[Start of section]

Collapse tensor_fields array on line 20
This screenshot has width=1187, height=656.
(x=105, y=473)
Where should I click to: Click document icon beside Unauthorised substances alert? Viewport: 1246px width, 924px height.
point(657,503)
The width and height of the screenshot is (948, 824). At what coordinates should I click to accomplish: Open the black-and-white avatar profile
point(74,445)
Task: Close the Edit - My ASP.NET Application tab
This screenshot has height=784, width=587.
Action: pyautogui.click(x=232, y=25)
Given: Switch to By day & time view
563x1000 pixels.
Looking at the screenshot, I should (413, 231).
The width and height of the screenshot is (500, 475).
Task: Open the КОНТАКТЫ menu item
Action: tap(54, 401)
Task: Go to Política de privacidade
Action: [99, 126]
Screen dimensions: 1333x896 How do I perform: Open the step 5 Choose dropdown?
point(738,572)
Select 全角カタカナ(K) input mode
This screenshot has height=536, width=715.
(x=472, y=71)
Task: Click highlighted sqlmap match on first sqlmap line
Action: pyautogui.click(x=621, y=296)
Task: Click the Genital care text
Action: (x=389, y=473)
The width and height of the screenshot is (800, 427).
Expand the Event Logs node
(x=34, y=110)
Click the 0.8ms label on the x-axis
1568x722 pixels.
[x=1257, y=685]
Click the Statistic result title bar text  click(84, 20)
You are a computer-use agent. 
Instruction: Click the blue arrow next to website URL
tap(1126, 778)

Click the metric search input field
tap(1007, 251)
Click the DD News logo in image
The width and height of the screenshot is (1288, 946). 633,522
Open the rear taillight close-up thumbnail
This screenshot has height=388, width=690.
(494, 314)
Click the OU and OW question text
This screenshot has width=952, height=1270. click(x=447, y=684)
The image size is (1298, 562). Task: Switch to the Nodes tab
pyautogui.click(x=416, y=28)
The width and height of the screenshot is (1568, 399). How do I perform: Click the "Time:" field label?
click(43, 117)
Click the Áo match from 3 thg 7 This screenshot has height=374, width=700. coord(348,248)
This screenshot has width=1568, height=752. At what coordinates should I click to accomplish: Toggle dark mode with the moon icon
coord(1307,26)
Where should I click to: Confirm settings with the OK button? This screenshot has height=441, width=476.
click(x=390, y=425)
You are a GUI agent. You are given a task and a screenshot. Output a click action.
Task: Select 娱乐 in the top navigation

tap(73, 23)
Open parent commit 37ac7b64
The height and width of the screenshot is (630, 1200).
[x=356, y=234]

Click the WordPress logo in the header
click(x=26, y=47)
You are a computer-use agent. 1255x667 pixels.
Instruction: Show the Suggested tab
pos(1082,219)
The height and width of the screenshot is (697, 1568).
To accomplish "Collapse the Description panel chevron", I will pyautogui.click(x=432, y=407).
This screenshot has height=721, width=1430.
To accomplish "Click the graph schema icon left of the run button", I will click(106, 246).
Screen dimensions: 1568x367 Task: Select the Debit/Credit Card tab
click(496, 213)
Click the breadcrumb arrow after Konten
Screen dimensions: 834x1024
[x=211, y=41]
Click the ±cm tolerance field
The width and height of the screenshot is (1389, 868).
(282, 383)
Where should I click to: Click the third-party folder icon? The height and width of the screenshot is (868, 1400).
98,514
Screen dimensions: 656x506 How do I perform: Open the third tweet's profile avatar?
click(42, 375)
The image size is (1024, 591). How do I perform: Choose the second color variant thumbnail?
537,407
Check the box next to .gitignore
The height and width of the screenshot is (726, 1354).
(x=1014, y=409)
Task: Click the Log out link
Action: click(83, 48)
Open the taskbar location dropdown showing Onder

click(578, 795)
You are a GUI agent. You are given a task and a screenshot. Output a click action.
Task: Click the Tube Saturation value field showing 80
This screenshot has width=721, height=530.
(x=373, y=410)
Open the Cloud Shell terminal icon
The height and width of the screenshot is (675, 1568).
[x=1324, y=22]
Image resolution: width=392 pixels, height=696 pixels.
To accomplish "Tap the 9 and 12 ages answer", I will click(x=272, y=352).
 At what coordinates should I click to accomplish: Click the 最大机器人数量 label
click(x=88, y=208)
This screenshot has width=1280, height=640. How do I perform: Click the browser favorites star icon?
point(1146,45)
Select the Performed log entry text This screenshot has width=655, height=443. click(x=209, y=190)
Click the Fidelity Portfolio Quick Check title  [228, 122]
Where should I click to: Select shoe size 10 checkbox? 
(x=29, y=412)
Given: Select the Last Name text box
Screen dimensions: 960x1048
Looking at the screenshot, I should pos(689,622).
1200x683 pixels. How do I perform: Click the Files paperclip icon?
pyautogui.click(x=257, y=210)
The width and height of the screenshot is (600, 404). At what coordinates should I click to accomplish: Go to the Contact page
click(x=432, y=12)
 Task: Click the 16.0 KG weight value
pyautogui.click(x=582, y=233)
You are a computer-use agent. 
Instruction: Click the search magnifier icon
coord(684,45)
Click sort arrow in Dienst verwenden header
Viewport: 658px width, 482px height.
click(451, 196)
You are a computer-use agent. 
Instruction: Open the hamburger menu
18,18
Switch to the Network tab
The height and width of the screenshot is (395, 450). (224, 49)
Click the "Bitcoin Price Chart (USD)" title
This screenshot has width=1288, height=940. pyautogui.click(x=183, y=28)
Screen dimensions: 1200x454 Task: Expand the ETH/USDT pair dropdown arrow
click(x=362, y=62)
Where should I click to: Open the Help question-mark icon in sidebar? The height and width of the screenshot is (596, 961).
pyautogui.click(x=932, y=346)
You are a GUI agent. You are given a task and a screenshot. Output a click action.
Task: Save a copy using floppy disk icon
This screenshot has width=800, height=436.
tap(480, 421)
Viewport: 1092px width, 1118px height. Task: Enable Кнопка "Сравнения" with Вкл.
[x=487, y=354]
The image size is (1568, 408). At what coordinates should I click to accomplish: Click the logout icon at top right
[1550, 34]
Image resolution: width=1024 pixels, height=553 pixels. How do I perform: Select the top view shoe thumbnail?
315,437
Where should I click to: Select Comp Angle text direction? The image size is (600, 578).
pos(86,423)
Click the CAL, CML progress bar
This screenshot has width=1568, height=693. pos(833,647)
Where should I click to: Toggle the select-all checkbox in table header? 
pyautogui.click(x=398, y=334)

[End of section]

ABOUT THIS EXERCISE:
Retype the listing. Match it exactly.

EXERCISE SOLUTION:
Collapse tensor_fields array on line 20
This screenshot has width=1187, height=656.
(x=105, y=473)
Where should I click to: Click document icon beside Unauthorised substances alert? Viewport: 1246px width, 924px height.
point(657,503)
The width and height of the screenshot is (948, 824). At what coordinates should I click to accomplish: Open the black-and-white avatar profile
point(74,445)
Task: Close the Edit - My ASP.NET Application tab
This screenshot has height=784, width=587.
Action: pyautogui.click(x=232, y=25)
Given: Switch to By day & time view
563x1000 pixels.
Looking at the screenshot, I should (413, 231).
The width and height of the screenshot is (500, 475).
Task: Open the КОНТАКТЫ menu item
Action: tap(54, 401)
Task: Go to Política de privacidade
Action: [99, 126]
Screen dimensions: 1333x896 How do I perform: Open the step 5 Choose dropdown?
point(738,572)
Select 全角カタカナ(K) input mode
This screenshot has height=536, width=715.
(x=472, y=71)
Task: Click highlighted sqlmap match on first sqlmap line
Action: pyautogui.click(x=621, y=296)
Task: Click the Genital care text
Action: (x=389, y=473)
The width and height of the screenshot is (800, 427).
Expand the Event Logs node
(x=34, y=110)
Click the 0.8ms label on the x-axis
1568x722 pixels.
[x=1257, y=685]
Click the Statistic result title bar text  click(84, 20)
You are a computer-use agent. 
Instruction: Click the blue arrow next to website URL
tap(1126, 778)

Click the metric search input field
tap(1007, 251)
Click the DD News logo in image
The width and height of the screenshot is (1288, 946). 633,522
Open the rear taillight close-up thumbnail
This screenshot has height=388, width=690.
(494, 314)
Click the OU and OW question text
This screenshot has width=952, height=1270. click(x=447, y=684)
The image size is (1298, 562). Task: Switch to the Nodes tab
pyautogui.click(x=416, y=28)
The width and height of the screenshot is (1568, 399). How do I perform: Click the "Time:" field label?
click(43, 117)
Click the Áo match from 3 thg 7 This screenshot has height=374, width=700. coord(348,248)
This screenshot has width=1568, height=752. At what coordinates should I click to accomplish: Toggle dark mode with the moon icon
coord(1307,26)
Where should I click to: Confirm settings with the OK button? This screenshot has height=441, width=476.
click(x=390, y=425)
You are a GUI agent. You are given a task and a screenshot. Output a click action.
Task: Select 娱乐 in the top navigation

tap(73, 23)
Open parent commit 37ac7b64
The height and width of the screenshot is (630, 1200).
[x=356, y=234]

Click the WordPress logo in the header
click(x=26, y=47)
You are a computer-use agent. 1255x667 pixels.
Instruction: Show the Suggested tab
pos(1082,219)
The height and width of the screenshot is (697, 1568).
To accomplish "Collapse the Description panel chevron", I will pyautogui.click(x=432, y=407).
This screenshot has height=721, width=1430.
To accomplish "Click the graph schema icon left of the run button", I will click(106, 246).
Screen dimensions: 1568x367 Task: Select the Debit/Credit Card tab
click(496, 213)
Click the breadcrumb arrow after Konten
Screen dimensions: 834x1024
[x=211, y=41]
Click the ±cm tolerance field
The width and height of the screenshot is (1389, 868).
(282, 383)
Where should I click to: Click the third-party folder icon? The height and width of the screenshot is (868, 1400).
98,514
Screen dimensions: 656x506 How do I perform: Open the third tweet's profile avatar?
click(42, 375)
The image size is (1024, 591). How do I perform: Choose the second color variant thumbnail?
537,407
Check the box next to .gitignore
The height and width of the screenshot is (726, 1354).
(x=1014, y=409)
Task: Click the Log out link
Action: click(83, 48)
Open the taskbar location dropdown showing Onder

click(578, 795)
You are a GUI agent. You are given a task and a screenshot. Output a click action.
Task: Click the Tube Saturation value field showing 80
This screenshot has width=721, height=530.
(x=373, y=410)
Open the Cloud Shell terminal icon
The height and width of the screenshot is (675, 1568).
[x=1324, y=22]
Image resolution: width=392 pixels, height=696 pixels.
To accomplish "Tap the 9 and 12 ages answer", I will click(x=272, y=352).
 At what coordinates should I click to accomplish: Click the 最大机器人数量 label
click(x=88, y=208)
This screenshot has width=1280, height=640. How do I perform: Click the browser favorites star icon?
point(1146,45)
Select the Performed log entry text This screenshot has width=655, height=443. click(x=209, y=190)
Click the Fidelity Portfolio Quick Check title  [228, 122]
Where should I click to: Select shoe size 10 checkbox? 
(x=29, y=412)
Given: Select the Last Name text box
Screen dimensions: 960x1048
Looking at the screenshot, I should pos(689,622).
1200x683 pixels. How do I perform: Click the Files paperclip icon?
pyautogui.click(x=257, y=210)
The width and height of the screenshot is (600, 404). At what coordinates should I click to accomplish: Go to the Contact page
click(x=432, y=12)
 Task: Click the 16.0 KG weight value
pyautogui.click(x=582, y=233)
You are a computer-use agent. 
Instruction: Click the search magnifier icon
coord(684,45)
Click sort arrow in Dienst verwenden header
Viewport: 658px width, 482px height.
click(451, 196)
You are a computer-use agent. 
Instruction: Open the hamburger menu
18,18
Switch to the Network tab
The height and width of the screenshot is (395, 450). (224, 49)
Click the "Bitcoin Price Chart (USD)" title
This screenshot has width=1288, height=940. pyautogui.click(x=183, y=28)
Screen dimensions: 1200x454 Task: Expand the ETH/USDT pair dropdown arrow
click(x=362, y=62)
Where should I click to: Open the Help question-mark icon in sidebar? The height and width of the screenshot is (596, 961).
pyautogui.click(x=932, y=346)
You are a GUI agent. You are given a task and a screenshot. Output a click action.
Task: Save a copy using floppy disk icon
This screenshot has width=800, height=436.
tap(480, 421)
Viewport: 1092px width, 1118px height. Task: Enable Кнопка "Сравнения" with Вкл.
[x=487, y=354]
The image size is (1568, 408). At what coordinates should I click to accomplish: Click the logout icon at top right
[1550, 34]
Image resolution: width=1024 pixels, height=553 pixels. How do I perform: Select the top view shoe thumbnail?
315,437
Where should I click to: Select Comp Angle text direction? The image size is (600, 578).
pos(86,423)
Click the CAL, CML progress bar
This screenshot has width=1568, height=693. pos(833,647)
Where should I click to: Toggle the select-all checkbox in table header? 
pyautogui.click(x=398, y=334)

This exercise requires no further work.